Lesbian film theorist Patricia White has written sensationally about the odd predisposition of other film theorists, even the queer ones, to overemphasize the starring players, as though no one ever identified with anyone else in a movie, except under duress. Why, she asks, in the context of classic Hollywood, would anyone want to be Jane Wyman or Olivia de Havilland or Susan Hayward when you could be Agnes Moorehead or Thelma Ritter or Mercedes McCambridge? Not just for queer audiences, the supporting cast is often the place where all the interesting stuff in a movie is happening. Freed from the obligation to "carry" the film or conform to an archetype, actors can flex, lurk, suggest, insinuate, imply, surprise, conceal, and entice. And where most films have no more than one or two leads, especially female leads, the supporting cast can be a Whitman's sampler of diverse delights, from heavily showcased second-tier roles (Ann Blyth in Mildred Pierce, Geena Davis in The Accidental Tourist, Virginia Madsen in Sideways) to piquant sideshows or single-scene accents (Eve Arden, Amy Wright, and Mary-Louise Burke in the same films).

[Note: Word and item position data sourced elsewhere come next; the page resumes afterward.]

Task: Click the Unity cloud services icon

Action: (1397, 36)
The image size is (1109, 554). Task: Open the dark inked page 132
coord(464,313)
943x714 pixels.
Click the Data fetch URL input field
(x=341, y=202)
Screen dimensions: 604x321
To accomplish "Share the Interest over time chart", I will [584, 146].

So while I'm beavering away at the 100 past nominations for Best Actress that I have left to see, don't you know my eyes are just as keen on their supporting sisters. Most recently from this bunch, I saw Edith Evans lord it over her hellion granddaughter Hayley Mills and cryptic governess Deborah Kerr in The Chalk Garden (1964), one of those movies whose title metaphors is a real groaner, though the movie itself is an odd sort of fun, like nothing they'd ever make anymore; and, too, the nominated duo of Celeste Holm and Elsa Lanchester in Come to the Stable (1949), a pleasant but featherweight entry in that genre of pop sanctimony that gave us Boys Town and Going My Way. Holm speaks in a French accent and plays tennis in a full wimple and habit, while Lanchester wields a paintbrush and some especially marmy wire-rims as a pastoral artist, and though sheer likability is always in favor of both actresses, it's hard to know how they distracted Oscar from the absent Miriam Hopkins in The Heiress or Ann Sothern in A Letter to Three Wives, both of them in Best Picture nominees.

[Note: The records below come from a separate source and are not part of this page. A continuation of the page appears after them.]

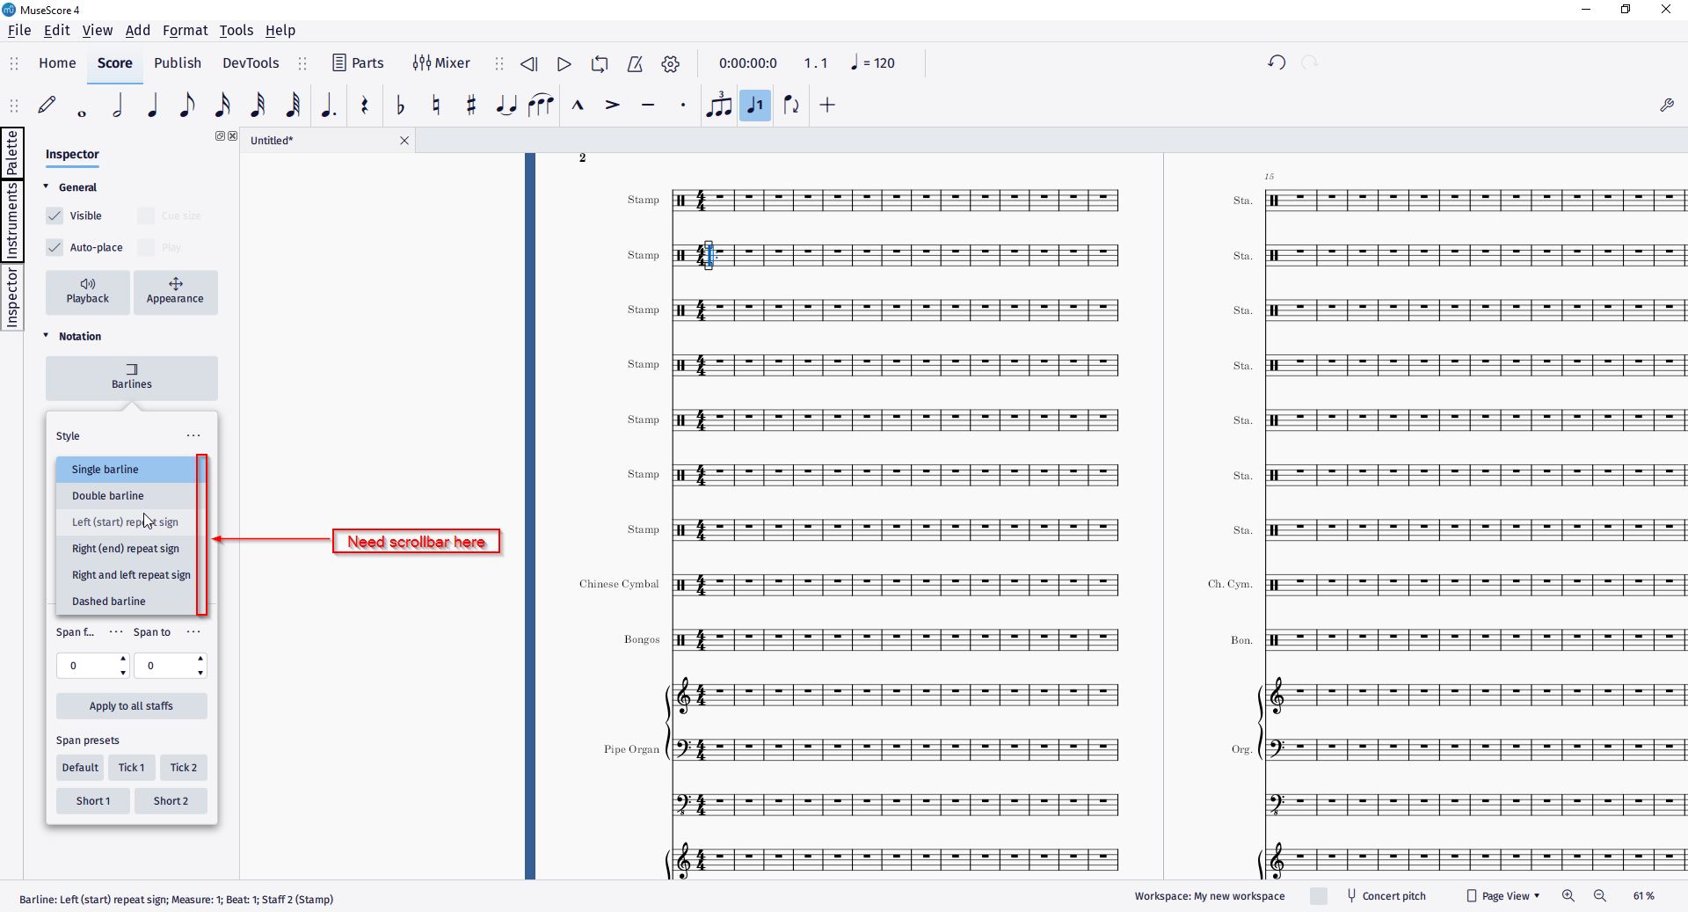The height and width of the screenshot is (912, 1688).
Task: Open the Mixer panel
Action: point(441,62)
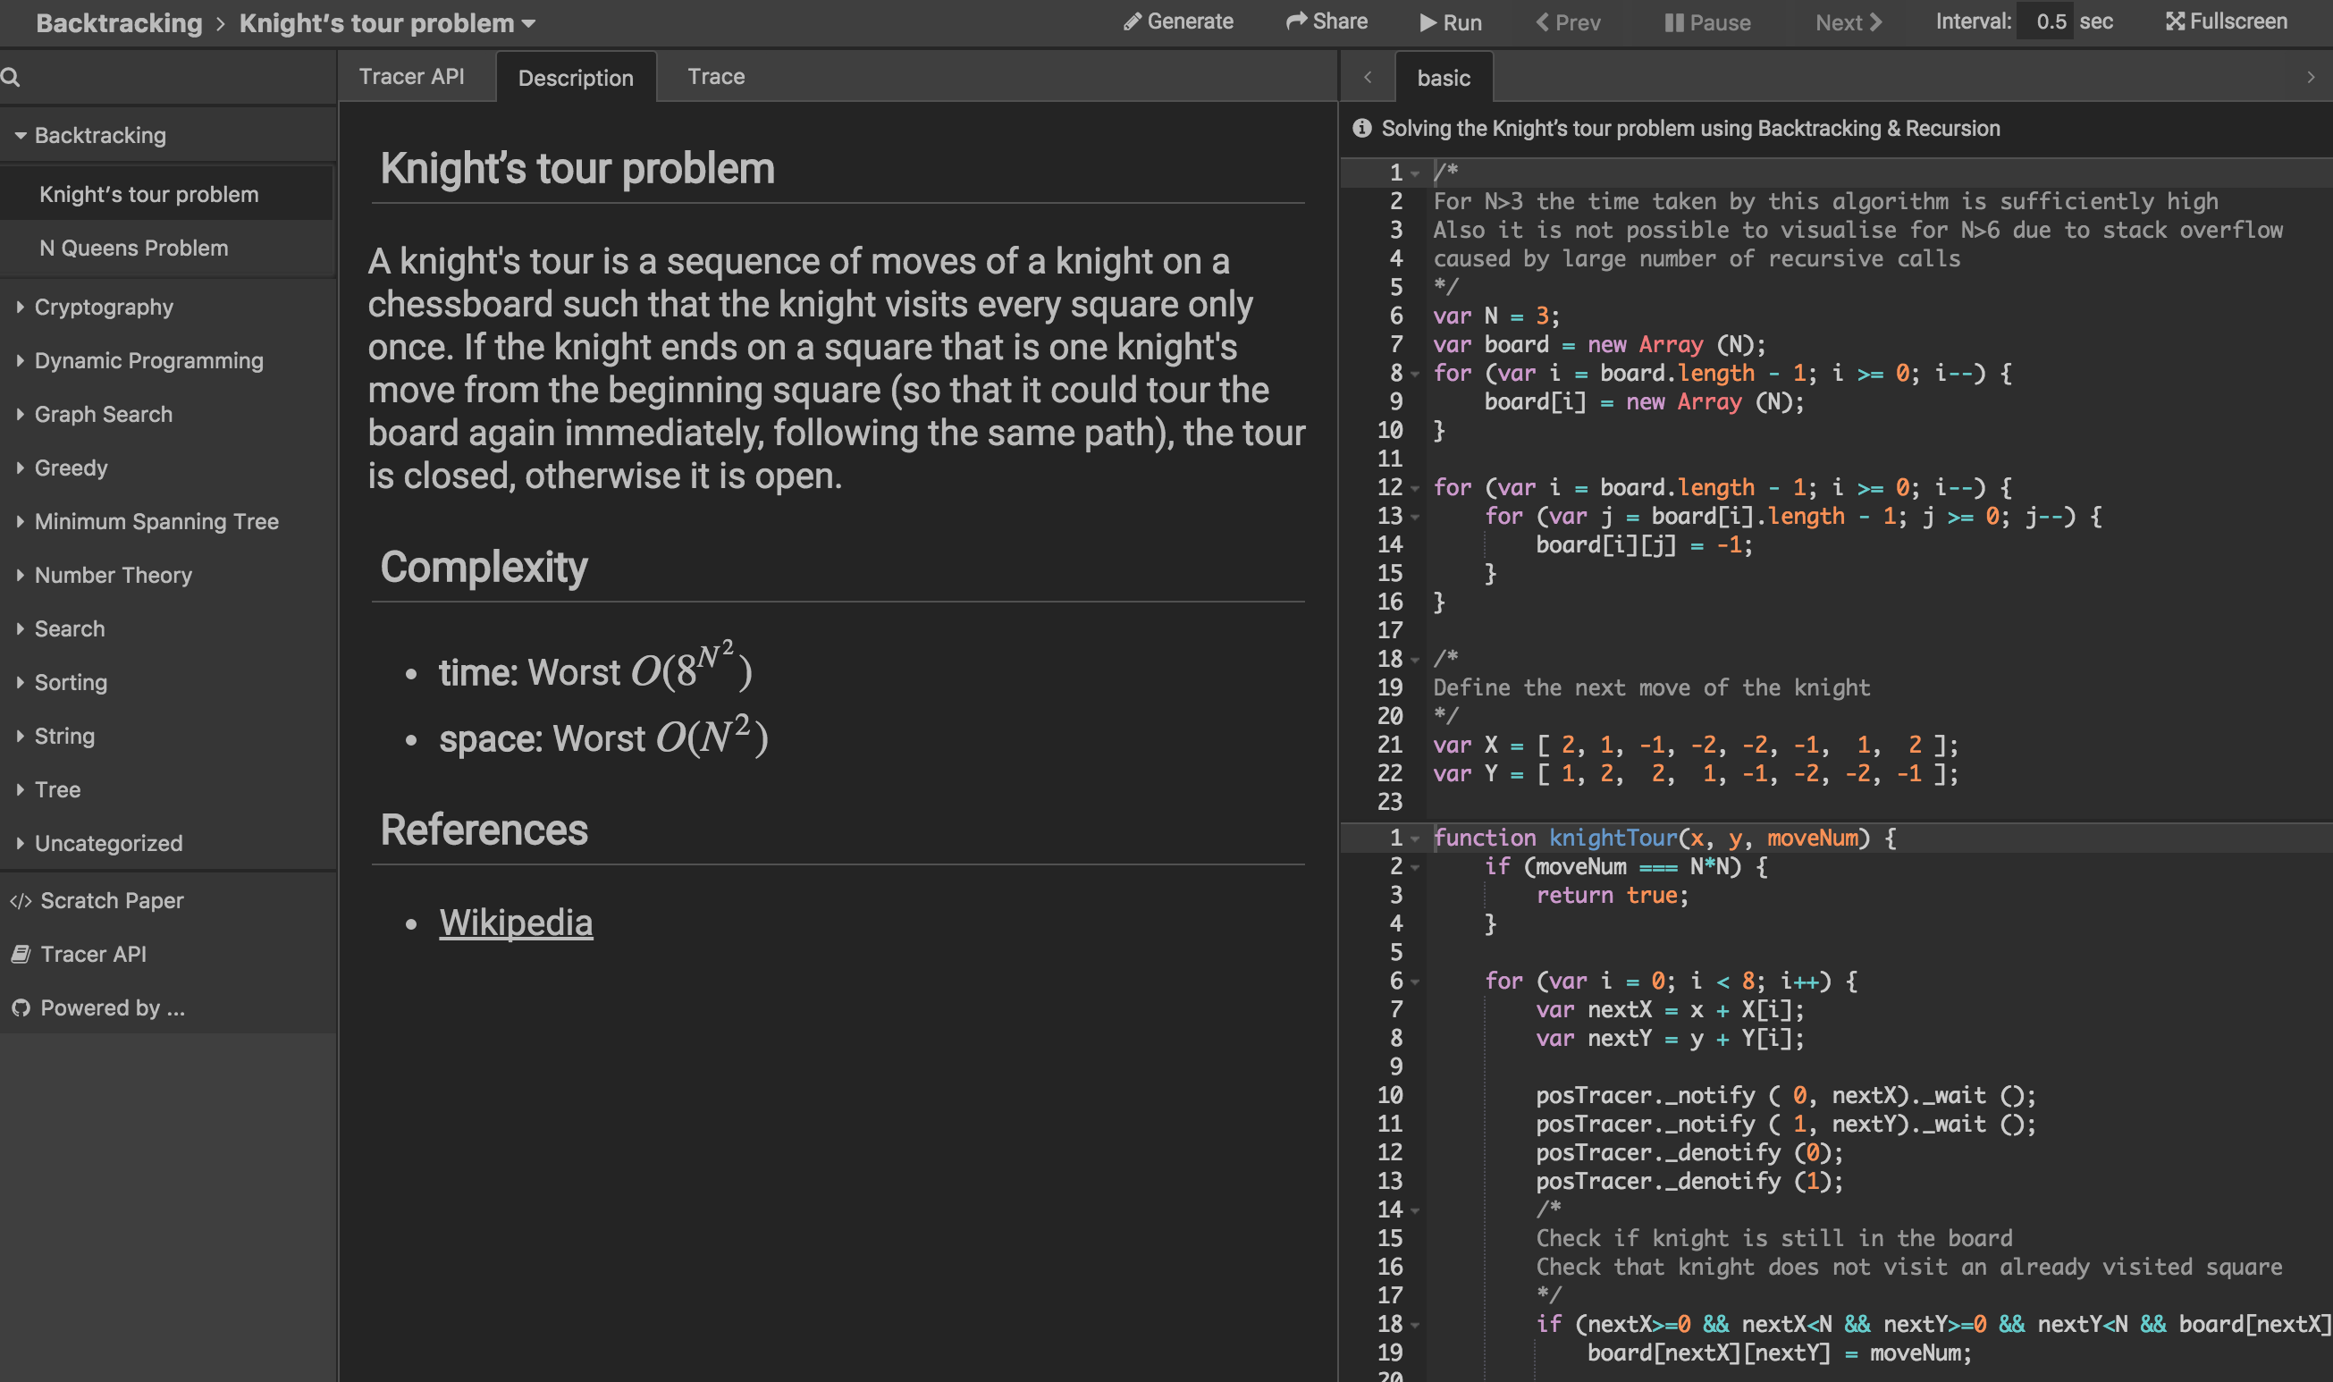The height and width of the screenshot is (1382, 2333).
Task: Pause the visualization playback
Action: 1707,22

So if it's symmetry you seek, you'll find it here at Nick's Flick Picks, because surprise surprise, I have exactly 100 Supporting Actress nominees left to go, too. After yesterday—the single best-attended day ever at this blog, thanks to all you idol worshippers—you all know the drill. Comment away. List-make, and list-monger! And don't omit that by total coincidence, another blog you should be reading, by the self-deprecating StinkyLulu, is about to get into the same mischief. He'll be following a strict once-a-week diet of Sunday posts, as though going to Best Supporting Actress is like going to church, and reader, that is an attitude that Nick's Flick Picks vehemently encourages. But you know this blog: it's more of a feast or famine gig, so expect big binges with ample digestion times.

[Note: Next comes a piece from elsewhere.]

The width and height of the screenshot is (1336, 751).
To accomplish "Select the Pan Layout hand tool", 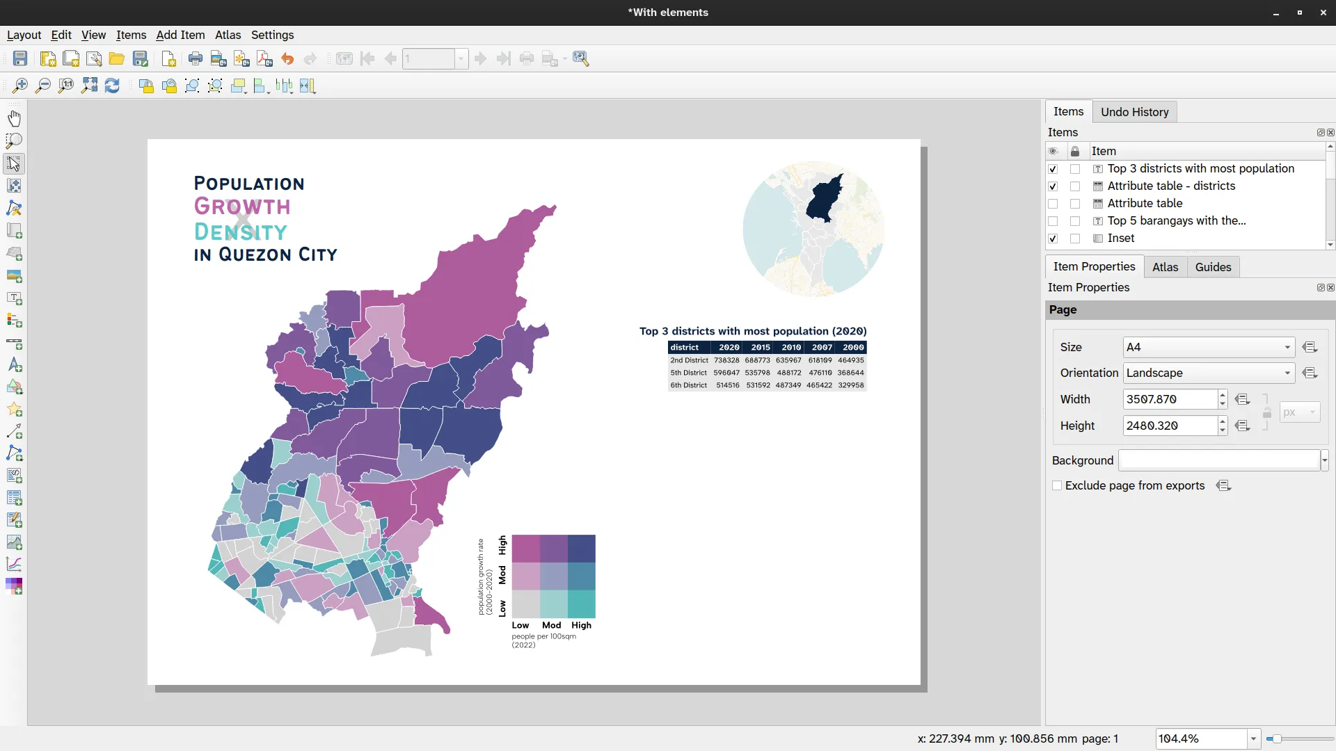I will (x=14, y=118).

Winners I Have Left to See: 15 — Gale Sondergaard (1936), Mary Astor (1941), Teresa Wright (1942), Katina Paxinou (1943), Ethel Barrymore (1944), Anne Baxter (1946), Josephine Hull (1950), Gloria Grahame (1952), Jo Van Fleet (1955), Miyoshi Umeki (1957), Shelley Winters (1959), Margaret Rutherford (1963), Goldie Hawn (1969), Eileen Heckart (1972), and Tatum O'Neal (1973)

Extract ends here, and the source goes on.